Design and Synthesis of Novel Epigenetic Inhibitors Targeting Histone Deacetylases, DNA Methyltransferase 1, and Lysine Methyltransferase G9a with In Vivo Efficacy in Multiple Myeloma
Obdulia Rabal 1 , Edurne San José-Enériz 2 , Xabier Agirre 2 , Juan Antonio Sánchez-Arias 1 , Irene de Miguel 1 , Raquel Ordoñez 2 , Leire Garate 2 , Estíbaliz Miranda 2 , Elena Sáez 1 , Amaia Vilas-Zornoza 2 , Antonio Pineda-Lucena 1 , Ander Estella 1 , Feifei Zhang 3 , Wei Wu 3 , Musheng Xu 3 , Felipe Prosper 2 4 , Julen Oyarzabal 1
Concomitant inhibition of key epigenetic pathways involved in silencing tumor suppressor genes has been recognized as a promising strategy for cancer therapy. Herein, we report a first-in-class series of quinoline-based analogues that simultaneously inhibit histone deacetylases (from a low nanomolar range) and DNA methyltransferase-1 (from a mid-nanomolar range, IC50 < 200 nM).

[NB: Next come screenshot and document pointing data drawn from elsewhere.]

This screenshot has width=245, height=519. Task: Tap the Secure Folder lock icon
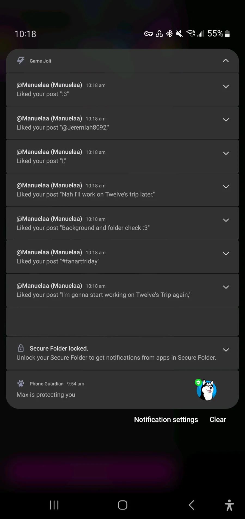pos(21,348)
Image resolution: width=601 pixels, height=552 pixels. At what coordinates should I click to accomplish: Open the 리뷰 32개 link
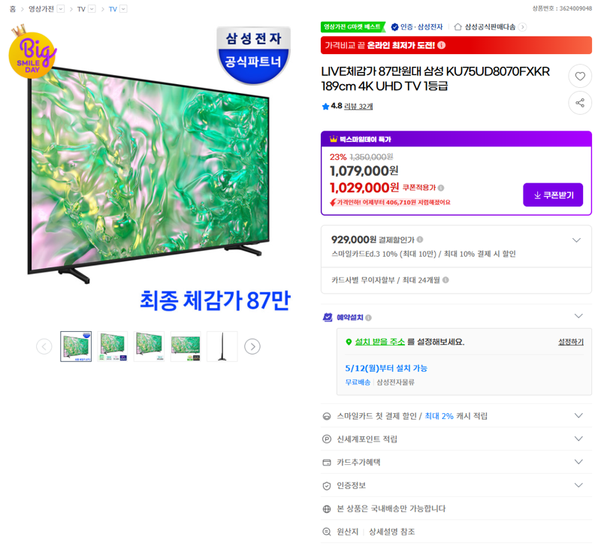tap(358, 106)
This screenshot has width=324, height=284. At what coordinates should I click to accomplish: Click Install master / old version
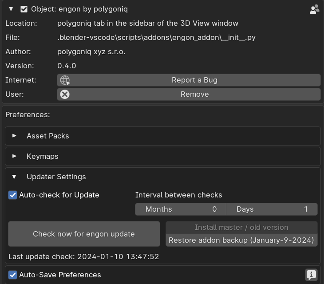pyautogui.click(x=241, y=227)
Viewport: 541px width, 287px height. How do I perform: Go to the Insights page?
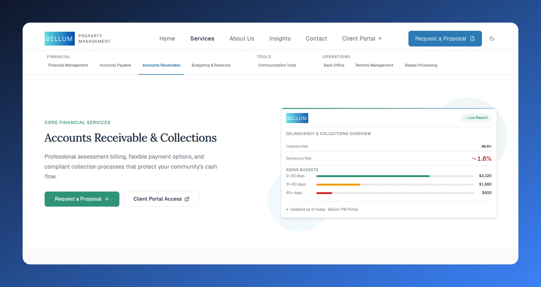tap(280, 39)
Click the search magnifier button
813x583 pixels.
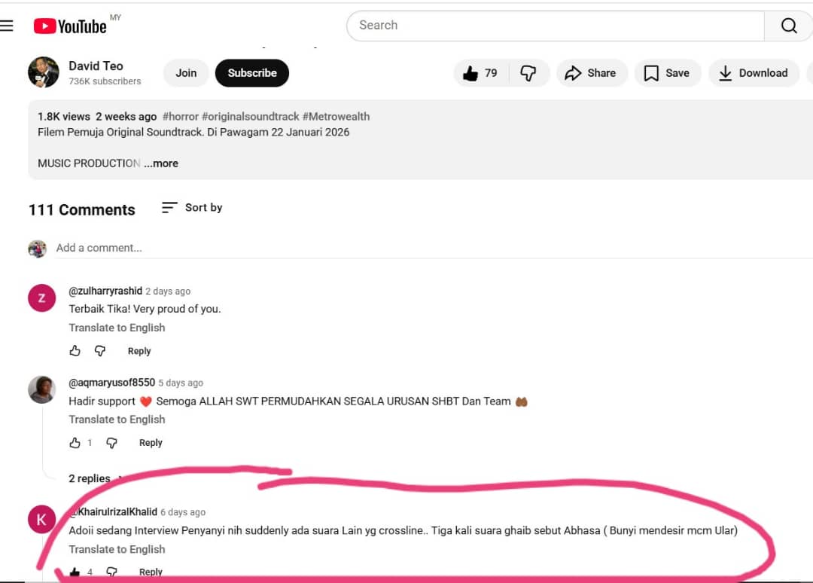[x=788, y=26]
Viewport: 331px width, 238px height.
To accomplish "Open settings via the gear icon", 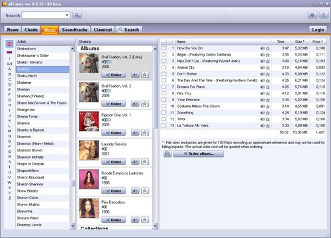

Additionally, lysine methyltransferase G9a inhibitory activity is achieved (from a low nanomolar range) by introduction of a key lysine mimic group at the 7-position of the quinoline ring. The corresponding epigenetic functional cellular responses are observed: histone-3 acetylation, DNA hypomethylation, and decreased histone-3 methylation at lysine-9.

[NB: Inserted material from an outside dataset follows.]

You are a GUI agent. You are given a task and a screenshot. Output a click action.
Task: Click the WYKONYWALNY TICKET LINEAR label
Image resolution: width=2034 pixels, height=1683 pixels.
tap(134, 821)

These chemical probes, multitarget epigenetic inhibitors, were validated against the multiple myeloma cell line MM1.S, demonstrating promising in vitro activity of 12a (CM-444) with GI50 of 32 nM, an adequate therapeutic window (>1 log unit), and a suitable pharmacokinetic profile. In vivo, 12a achieved significant antitumor efficacy in a xenograft mouse model of human multiple myeloma.